◆ **Part of a data file**:
>>>>
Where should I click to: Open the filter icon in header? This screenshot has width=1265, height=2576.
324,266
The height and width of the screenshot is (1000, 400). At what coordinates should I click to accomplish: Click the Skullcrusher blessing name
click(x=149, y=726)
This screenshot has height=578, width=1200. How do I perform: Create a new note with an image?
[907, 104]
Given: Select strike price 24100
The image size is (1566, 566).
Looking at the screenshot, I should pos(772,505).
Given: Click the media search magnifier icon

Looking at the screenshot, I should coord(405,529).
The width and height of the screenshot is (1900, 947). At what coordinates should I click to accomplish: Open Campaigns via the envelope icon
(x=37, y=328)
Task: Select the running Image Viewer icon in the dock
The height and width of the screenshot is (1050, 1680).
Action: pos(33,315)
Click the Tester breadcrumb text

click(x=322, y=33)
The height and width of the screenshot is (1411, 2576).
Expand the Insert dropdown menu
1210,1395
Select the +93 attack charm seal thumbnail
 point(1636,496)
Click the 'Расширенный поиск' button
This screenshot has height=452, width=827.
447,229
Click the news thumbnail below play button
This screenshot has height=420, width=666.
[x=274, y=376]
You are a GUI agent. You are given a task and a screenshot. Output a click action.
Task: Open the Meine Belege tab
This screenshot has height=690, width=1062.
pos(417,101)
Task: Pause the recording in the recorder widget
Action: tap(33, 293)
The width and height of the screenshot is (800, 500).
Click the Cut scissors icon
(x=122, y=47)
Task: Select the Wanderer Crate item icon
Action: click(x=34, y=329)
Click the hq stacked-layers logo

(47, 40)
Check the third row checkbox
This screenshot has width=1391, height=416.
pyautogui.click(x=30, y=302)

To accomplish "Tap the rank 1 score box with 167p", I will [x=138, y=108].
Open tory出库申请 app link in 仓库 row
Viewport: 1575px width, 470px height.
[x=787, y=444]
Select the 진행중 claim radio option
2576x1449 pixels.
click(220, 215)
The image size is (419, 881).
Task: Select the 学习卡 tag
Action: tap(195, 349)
<<<<
◆ **Aim**: Reproduce the lines of the records without any change, starting at the line that contains "The height and width of the screenshot is (1411, 2576)." and ending at the line that contains "Action: tap(33, 293)", with both of those lines included.

◆ **Result**:
The height and width of the screenshot is (1411, 2576).
Expand the Insert dropdown menu
1210,1395
Select the +93 attack charm seal thumbnail
 point(1636,496)
Click the 'Расширенный поиск' button
This screenshot has height=452, width=827.
447,229
Click the news thumbnail below play button
This screenshot has height=420, width=666.
[x=274, y=376]
You are a GUI agent. You are given a task and a screenshot. Output a click action.
Task: Open the Meine Belege tab
This screenshot has height=690, width=1062.
pos(417,101)
Task: Pause the recording in the recorder widget
Action: tap(33, 293)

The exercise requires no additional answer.